Cybersecurity has evolved from being a luxury to becoming a strategic priority for organisations, according to Minos Georgakis, Director of Advisory Services at PwC Cyprus.

In a recent piece of analysis, he explained that in a world where every business process is now digital, “the responsibility for cybersecurity and data protection cannot rest with a single department or individual”.

“The answer to the question of who is responsible for cybersecurity in an organisation is simple: everyone,” he said.

The digitisation of businesses and critical infrastructure means that every individual within an organisation plays a role in protecting its digital assets.

Recognising this responsibility, he added, is the first step towards building truly resilient businesses.

Recent cyberattacks in Cyprus and internationally have ranged from ransomware incidents to targeted breaches of sensitive data, highlighting the vast risks that organisations face.

“Phishing attacks, data leaks, insider threats, and advanced persistent threats (APT) are no longer just theoretical scenarios; they are the new reality,” Georgakis explained.

The consequences of these threats include substantial financial losses, erosion of customer and partner trust, and serious legal and regulatory penalties, particularly under GDPR and the new European regulations.

Organisations must move from a reactive to a proactive stance, embedding cybersecurity as a strategic priority.

“Beyond technology, this requires investment in employee education and awareness, so staff act as ‘human firewalls’,” he said.

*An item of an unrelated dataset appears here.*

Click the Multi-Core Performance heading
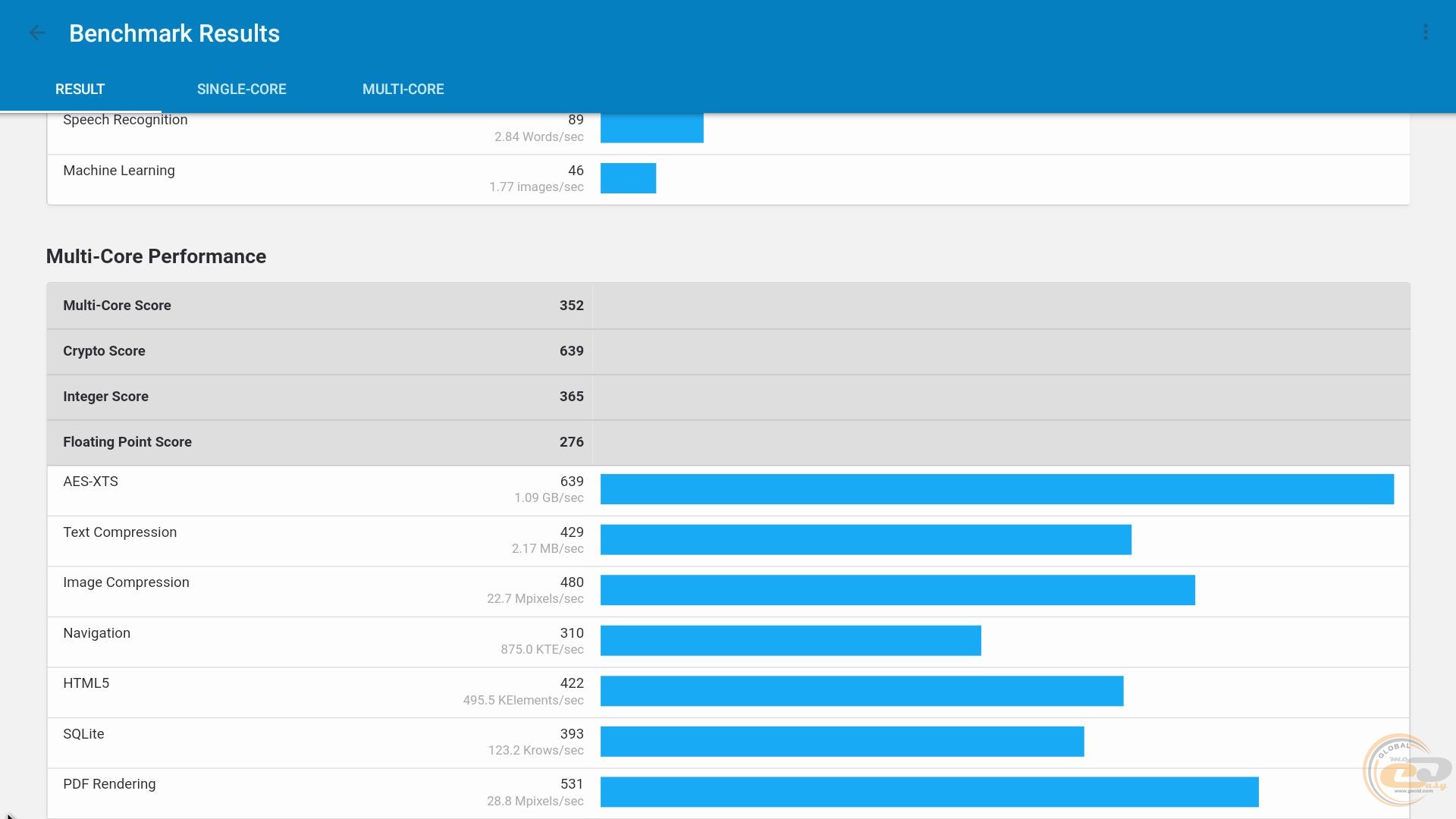pos(156,256)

A robust data protection strategy must be in place to ensure confidentiality, integrity, and availability of information. Compliance with regulatory frameworks such as DORA, NIS2, and ISO 27001 is also essential to strengthening resilience against cyber threats.

Additionally, rapid response mechanisms must be developed, including crisis management plans that minimise the impact of potential attacks.

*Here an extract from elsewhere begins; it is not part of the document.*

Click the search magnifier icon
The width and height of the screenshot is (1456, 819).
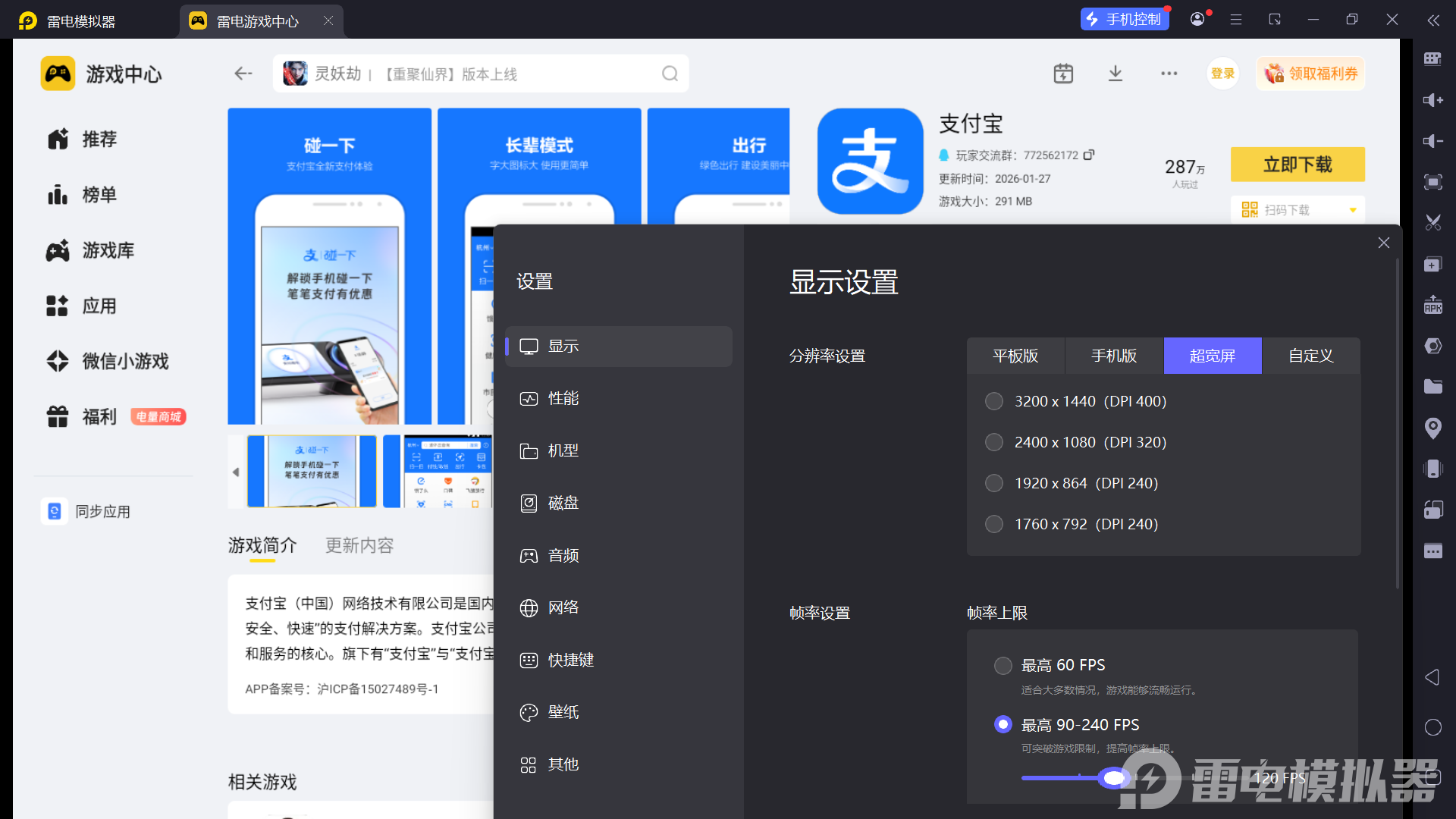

The role of specialised cybersecurity consultants has become crucial, not as an additional expense but as an investment in organisational resilience and sustainability.

“Expert consultants have the necessary knowledge and experience to understand and counteract complex threats, offering meaningful guidance for the development of comprehensive protection strategies,” Georgakis said.

“Their contribution”, he noted, “extends to the creation and implementation of rapid response and recovery plans, which help mitigate the impact of cyber incidents.”

At the same time, such experts, he said, “enhance preparedness by training staff and fostering a strong security culture at every organisational level”.

In the digital economy, Georgakis pointed out, trust is not a luxury but the foundation of success.

“Customers, partners, and investors need to know that their data is secure and that the organisation they work with is resilient to attacks,” Georgakis continued. “Without this trust, growth is impossible.”

Moreover, he said that as a financial and technological hub, Cyprus is not immune to global cyber threats.

“On the contrary, the country is at the centre of cyberattacks, whether they target critical infrastructure or private companies,” he stated.

He mentioned that compliance with new EU regulatory frameworks, such as the Digital Operational Resilience Act (DORA) and the NIS2 directive for critical infrastructure security, is “no longer optional but essential for survival”.

“Protecting an organisation’s data and reputation is everyone’s responsibility, from senior management to the most junior employee,” Georgakis said.

He added that “cybersecurity, like any other critical business issue, must be embedded in an organisation’s core strategy”.

“Investing in cybersecurity is an investment in the very existence and continuity of the business. Today, that is the ultimate strategic priority,” he concluded.